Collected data
┄┄┄┄┄┄┄┄┄┄┄┄┄┄┄┄┄┄┄┄

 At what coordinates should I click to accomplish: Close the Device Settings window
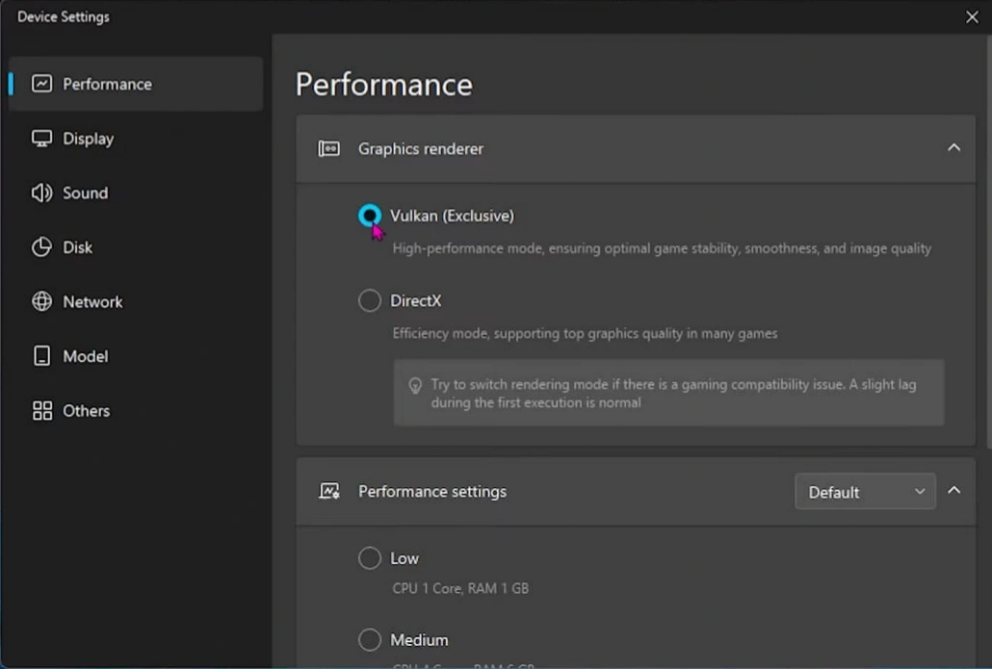coord(972,16)
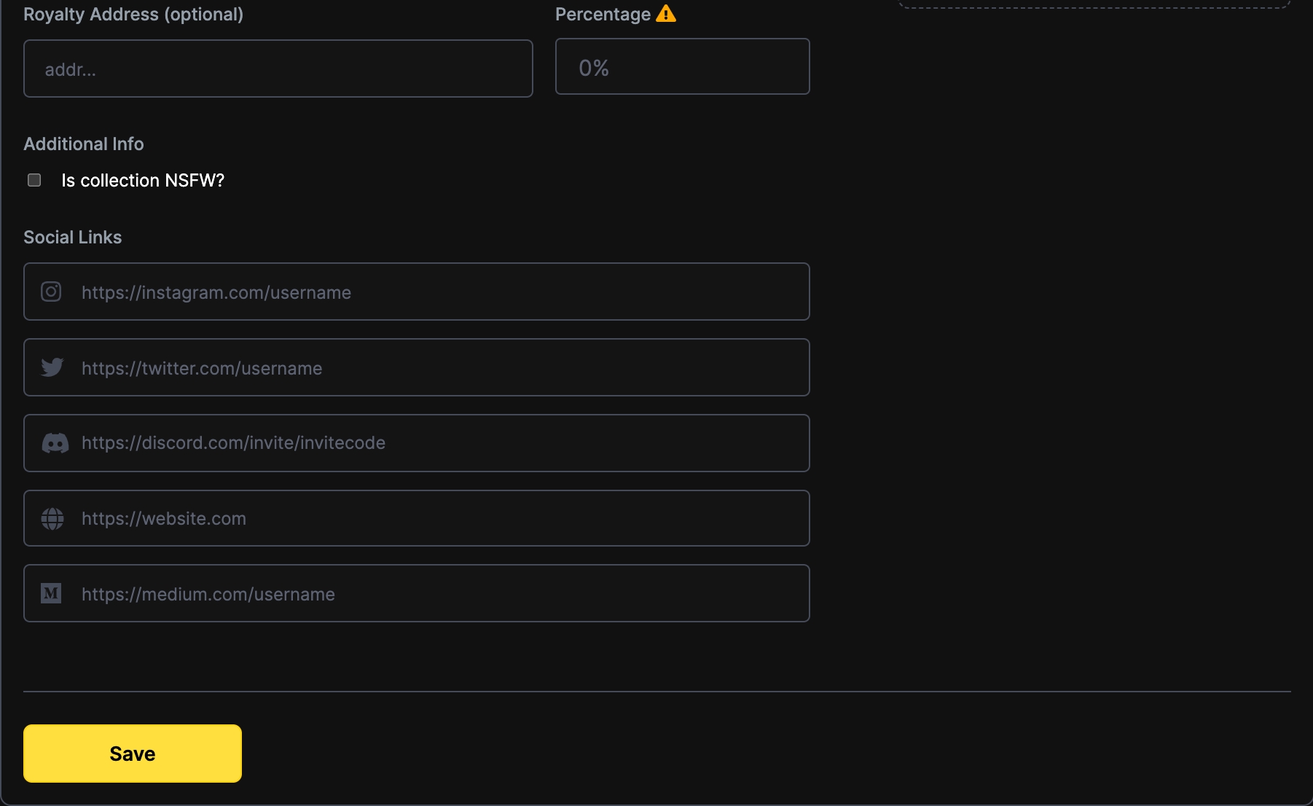
Task: Focus the Medium URL text field
Action: coord(437,594)
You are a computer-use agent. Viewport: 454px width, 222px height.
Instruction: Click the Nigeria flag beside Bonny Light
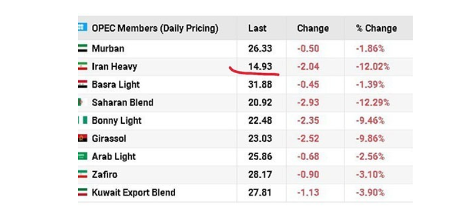pos(83,120)
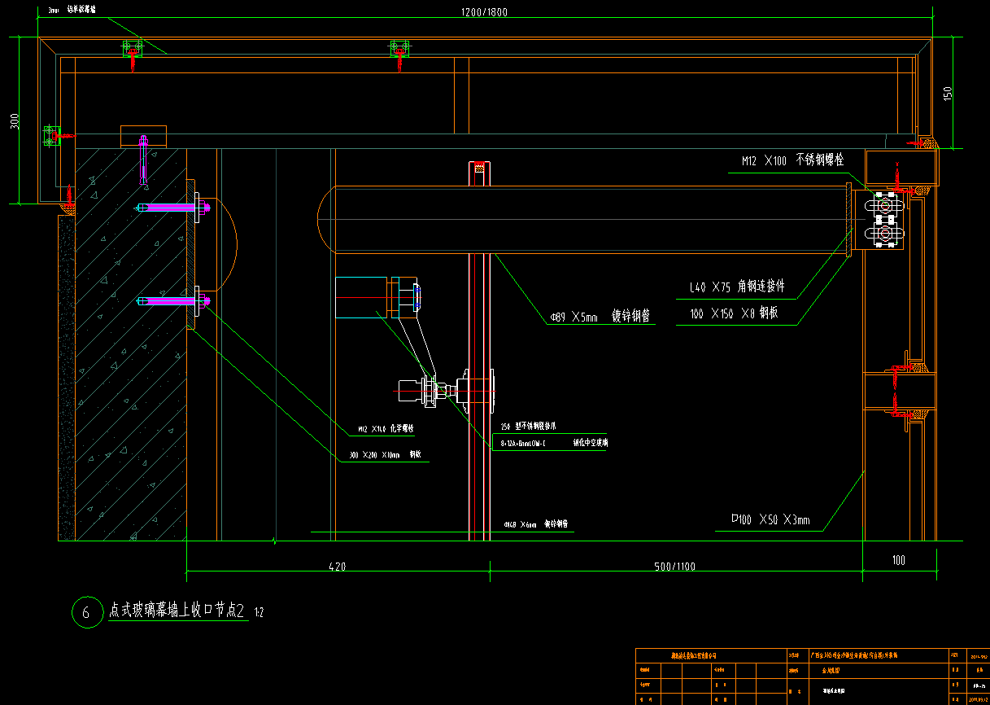Click the 300 X200 X10mm steel plate label
This screenshot has width=990, height=705.
[x=385, y=456]
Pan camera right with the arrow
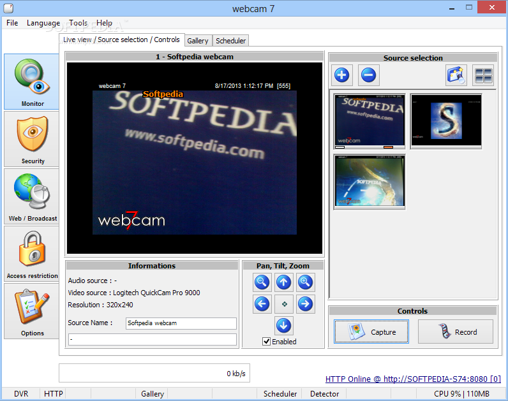 pyautogui.click(x=305, y=304)
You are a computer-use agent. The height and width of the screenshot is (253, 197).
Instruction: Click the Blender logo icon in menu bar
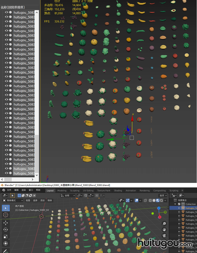(3, 190)
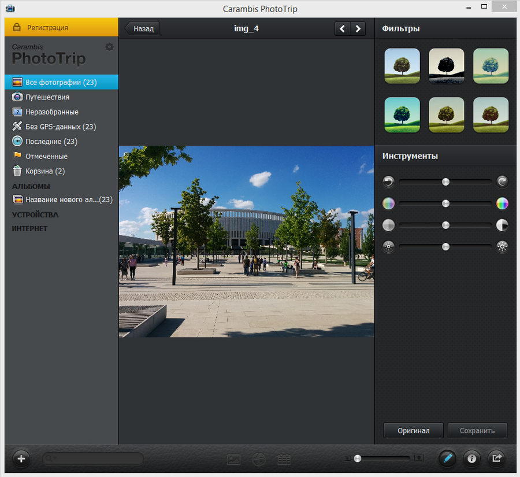Open photo info with the 'i' icon
Image resolution: width=520 pixels, height=477 pixels.
point(471,458)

┄┄┄┄┄┄┄┄┄┄┄┄┄┄┄┄┄┄┄┄

§ Task objective
Every line above should be returned exactly; the pictures stay out.

§ Exercise response
 At what coordinates should I click to accomplish: Close the Device Settings window
coord(972,16)
Task: Focus the Medium URL text field
Action: coord(437,594)
You are a computer-use agent. Viewport: 454px width, 222px height.
Instruction: Click the Nigeria flag beside Bonny Light
pos(83,120)
Click the 300 X200 X10mm steel plate label
This screenshot has width=990, height=705.
[x=385, y=456]
Pan camera right with the arrow
 pyautogui.click(x=305, y=304)
You are a computer-use agent. The height and width of the screenshot is (253, 197).
Instruction: Click the Blender logo icon in menu bar
(3, 190)
Open photo info with the 'i' icon
Image resolution: width=520 pixels, height=477 pixels.
point(471,458)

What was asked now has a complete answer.